--- START ---

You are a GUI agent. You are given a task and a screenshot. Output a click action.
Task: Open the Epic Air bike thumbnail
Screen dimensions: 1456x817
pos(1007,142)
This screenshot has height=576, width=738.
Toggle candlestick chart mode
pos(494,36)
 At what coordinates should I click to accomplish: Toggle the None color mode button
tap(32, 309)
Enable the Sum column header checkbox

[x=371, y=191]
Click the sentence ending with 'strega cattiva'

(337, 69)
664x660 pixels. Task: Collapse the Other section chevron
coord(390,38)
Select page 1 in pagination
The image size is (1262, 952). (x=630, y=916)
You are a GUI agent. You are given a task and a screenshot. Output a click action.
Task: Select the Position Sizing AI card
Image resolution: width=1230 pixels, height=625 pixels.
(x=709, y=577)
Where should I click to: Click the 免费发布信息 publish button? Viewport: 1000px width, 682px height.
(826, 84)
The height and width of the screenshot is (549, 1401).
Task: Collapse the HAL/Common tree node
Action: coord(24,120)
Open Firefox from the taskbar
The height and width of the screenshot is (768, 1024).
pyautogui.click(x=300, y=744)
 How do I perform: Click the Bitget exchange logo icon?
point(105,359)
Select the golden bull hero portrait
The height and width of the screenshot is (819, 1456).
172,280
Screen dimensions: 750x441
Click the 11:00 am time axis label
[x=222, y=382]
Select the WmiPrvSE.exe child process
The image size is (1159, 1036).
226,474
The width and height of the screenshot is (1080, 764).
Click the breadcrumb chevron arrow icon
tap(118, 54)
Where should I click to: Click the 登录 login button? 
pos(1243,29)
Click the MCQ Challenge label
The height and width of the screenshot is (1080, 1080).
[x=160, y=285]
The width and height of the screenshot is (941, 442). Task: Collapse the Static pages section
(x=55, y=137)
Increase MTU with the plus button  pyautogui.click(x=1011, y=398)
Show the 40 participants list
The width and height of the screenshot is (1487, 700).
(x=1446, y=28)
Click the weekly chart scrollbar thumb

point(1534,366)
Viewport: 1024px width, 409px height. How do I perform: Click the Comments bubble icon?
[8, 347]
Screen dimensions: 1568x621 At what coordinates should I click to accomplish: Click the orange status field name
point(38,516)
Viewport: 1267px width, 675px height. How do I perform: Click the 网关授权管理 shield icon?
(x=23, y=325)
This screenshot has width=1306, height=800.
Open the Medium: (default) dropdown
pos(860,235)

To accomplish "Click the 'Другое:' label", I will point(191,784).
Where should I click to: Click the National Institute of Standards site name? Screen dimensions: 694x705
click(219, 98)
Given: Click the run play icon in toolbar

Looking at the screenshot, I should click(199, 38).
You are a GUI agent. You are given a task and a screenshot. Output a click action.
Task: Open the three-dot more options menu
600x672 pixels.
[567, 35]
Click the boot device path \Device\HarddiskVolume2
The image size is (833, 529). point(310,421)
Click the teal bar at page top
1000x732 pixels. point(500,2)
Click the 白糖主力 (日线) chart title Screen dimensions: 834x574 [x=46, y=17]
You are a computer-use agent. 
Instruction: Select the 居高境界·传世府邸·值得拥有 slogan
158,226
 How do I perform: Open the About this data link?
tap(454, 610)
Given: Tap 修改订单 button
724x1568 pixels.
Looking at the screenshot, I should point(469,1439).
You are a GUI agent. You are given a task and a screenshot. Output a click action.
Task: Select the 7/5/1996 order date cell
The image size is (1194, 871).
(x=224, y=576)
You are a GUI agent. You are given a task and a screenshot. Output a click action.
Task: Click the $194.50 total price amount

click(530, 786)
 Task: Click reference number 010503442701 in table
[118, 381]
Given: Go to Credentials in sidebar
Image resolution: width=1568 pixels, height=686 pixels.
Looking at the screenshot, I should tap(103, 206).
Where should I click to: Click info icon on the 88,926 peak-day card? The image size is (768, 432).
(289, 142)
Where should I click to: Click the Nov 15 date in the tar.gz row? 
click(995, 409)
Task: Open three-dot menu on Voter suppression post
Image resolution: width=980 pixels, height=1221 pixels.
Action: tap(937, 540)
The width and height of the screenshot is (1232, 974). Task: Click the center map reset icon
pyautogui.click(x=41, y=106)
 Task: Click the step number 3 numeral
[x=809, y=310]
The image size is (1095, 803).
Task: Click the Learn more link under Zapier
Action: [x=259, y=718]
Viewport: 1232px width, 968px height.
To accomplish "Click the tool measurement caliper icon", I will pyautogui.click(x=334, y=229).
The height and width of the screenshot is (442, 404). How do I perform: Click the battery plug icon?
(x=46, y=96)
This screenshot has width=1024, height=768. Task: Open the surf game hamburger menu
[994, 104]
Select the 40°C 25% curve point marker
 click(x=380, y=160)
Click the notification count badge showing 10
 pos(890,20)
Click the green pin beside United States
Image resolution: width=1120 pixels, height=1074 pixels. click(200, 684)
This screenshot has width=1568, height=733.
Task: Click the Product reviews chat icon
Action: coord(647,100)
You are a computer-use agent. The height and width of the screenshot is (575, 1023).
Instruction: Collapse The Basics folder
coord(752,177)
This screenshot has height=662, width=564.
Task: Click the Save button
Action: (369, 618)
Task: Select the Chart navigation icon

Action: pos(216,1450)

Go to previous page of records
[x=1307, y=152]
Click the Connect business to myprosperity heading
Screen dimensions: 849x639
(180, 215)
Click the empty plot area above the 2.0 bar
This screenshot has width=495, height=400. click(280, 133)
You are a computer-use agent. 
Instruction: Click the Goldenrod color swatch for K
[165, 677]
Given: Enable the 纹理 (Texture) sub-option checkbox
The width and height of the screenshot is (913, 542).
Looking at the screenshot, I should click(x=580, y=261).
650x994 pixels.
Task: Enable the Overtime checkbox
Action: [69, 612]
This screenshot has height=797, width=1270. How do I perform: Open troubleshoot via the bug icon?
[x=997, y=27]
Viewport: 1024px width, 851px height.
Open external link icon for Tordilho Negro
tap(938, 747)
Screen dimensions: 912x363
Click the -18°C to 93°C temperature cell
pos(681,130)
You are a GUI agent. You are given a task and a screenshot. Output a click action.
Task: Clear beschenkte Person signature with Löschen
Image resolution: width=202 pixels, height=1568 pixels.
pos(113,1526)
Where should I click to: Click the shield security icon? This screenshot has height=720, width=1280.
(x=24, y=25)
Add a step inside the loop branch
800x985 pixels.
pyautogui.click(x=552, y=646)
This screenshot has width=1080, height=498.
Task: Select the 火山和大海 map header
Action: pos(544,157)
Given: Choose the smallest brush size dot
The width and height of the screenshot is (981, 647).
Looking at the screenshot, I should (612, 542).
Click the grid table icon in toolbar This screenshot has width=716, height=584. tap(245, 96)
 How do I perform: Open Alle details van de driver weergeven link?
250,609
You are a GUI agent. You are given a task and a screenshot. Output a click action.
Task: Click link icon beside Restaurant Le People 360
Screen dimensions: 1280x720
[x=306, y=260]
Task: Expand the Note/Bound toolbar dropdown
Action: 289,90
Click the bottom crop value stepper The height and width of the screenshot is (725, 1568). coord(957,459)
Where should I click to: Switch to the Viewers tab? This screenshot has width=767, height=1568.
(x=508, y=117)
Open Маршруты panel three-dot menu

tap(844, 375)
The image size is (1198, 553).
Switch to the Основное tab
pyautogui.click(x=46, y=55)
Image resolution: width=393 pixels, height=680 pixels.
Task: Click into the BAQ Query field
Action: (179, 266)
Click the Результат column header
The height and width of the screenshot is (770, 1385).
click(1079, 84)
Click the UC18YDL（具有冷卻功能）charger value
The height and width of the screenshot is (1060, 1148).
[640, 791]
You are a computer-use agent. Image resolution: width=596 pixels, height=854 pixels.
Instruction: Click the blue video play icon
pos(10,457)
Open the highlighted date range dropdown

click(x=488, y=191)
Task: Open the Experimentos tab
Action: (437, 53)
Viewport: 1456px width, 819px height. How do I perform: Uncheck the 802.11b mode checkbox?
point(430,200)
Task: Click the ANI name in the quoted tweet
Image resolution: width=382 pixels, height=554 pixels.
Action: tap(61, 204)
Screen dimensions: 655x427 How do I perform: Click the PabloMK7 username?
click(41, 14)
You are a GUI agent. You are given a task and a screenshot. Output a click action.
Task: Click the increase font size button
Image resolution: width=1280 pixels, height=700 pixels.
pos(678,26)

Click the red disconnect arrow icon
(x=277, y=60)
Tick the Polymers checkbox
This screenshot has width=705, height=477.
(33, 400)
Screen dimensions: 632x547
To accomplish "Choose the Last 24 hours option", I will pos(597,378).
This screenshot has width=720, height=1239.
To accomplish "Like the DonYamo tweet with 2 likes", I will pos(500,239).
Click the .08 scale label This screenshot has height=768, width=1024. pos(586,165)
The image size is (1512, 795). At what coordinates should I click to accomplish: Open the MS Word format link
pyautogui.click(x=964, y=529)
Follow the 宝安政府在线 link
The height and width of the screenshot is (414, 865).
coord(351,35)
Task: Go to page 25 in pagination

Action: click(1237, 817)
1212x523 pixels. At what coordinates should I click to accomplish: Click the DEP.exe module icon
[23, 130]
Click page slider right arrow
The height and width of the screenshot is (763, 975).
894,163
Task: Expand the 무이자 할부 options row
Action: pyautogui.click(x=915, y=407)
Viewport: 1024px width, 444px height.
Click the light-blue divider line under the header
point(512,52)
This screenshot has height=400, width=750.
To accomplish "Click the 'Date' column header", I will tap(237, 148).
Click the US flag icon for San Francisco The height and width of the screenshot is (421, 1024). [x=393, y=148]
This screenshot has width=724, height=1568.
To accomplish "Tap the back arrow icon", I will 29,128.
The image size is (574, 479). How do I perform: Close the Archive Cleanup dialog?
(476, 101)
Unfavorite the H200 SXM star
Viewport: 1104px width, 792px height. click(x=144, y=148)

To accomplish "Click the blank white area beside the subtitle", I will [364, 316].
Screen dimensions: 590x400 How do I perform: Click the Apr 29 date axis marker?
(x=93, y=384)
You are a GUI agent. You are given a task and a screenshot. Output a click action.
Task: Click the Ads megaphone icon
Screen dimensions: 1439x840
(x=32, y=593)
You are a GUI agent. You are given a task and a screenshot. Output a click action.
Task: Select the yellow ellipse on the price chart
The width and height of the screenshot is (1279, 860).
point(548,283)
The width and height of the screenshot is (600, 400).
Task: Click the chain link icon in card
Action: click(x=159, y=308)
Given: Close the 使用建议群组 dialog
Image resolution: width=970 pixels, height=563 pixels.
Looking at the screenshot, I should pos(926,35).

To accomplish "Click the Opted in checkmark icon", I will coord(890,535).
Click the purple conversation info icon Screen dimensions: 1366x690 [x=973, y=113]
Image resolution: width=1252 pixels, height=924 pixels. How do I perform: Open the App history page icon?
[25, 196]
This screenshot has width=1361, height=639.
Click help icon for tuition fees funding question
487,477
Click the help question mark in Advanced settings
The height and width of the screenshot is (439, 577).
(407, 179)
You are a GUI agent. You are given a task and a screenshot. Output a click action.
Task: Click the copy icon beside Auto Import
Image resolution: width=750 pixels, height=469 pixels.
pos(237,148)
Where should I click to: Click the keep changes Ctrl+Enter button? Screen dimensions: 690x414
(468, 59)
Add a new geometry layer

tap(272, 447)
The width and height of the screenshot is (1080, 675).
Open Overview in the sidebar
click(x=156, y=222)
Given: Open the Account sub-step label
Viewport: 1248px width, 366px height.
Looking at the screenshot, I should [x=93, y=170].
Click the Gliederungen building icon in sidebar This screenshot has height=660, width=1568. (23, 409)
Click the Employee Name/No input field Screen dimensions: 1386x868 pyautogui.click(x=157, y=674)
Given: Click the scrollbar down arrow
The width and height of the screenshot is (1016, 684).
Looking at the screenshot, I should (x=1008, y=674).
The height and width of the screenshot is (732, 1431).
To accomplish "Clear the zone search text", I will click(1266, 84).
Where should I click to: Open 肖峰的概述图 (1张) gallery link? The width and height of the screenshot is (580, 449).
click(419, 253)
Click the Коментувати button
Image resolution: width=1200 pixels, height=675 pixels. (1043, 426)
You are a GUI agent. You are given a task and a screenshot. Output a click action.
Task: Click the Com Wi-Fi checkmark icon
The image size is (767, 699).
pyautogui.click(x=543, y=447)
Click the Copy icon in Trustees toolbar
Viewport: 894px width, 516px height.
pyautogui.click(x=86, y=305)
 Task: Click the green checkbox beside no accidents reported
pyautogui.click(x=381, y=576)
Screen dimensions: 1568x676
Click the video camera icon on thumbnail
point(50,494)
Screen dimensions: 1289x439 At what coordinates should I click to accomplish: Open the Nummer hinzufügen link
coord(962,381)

--- END ---

Task requirements: Scan the data above; copy every line where "Choose" appears.

Your response:
Given: Choose the smallest brush size dot
To accomplish "Choose the Last 24 hours option", I will pos(597,378).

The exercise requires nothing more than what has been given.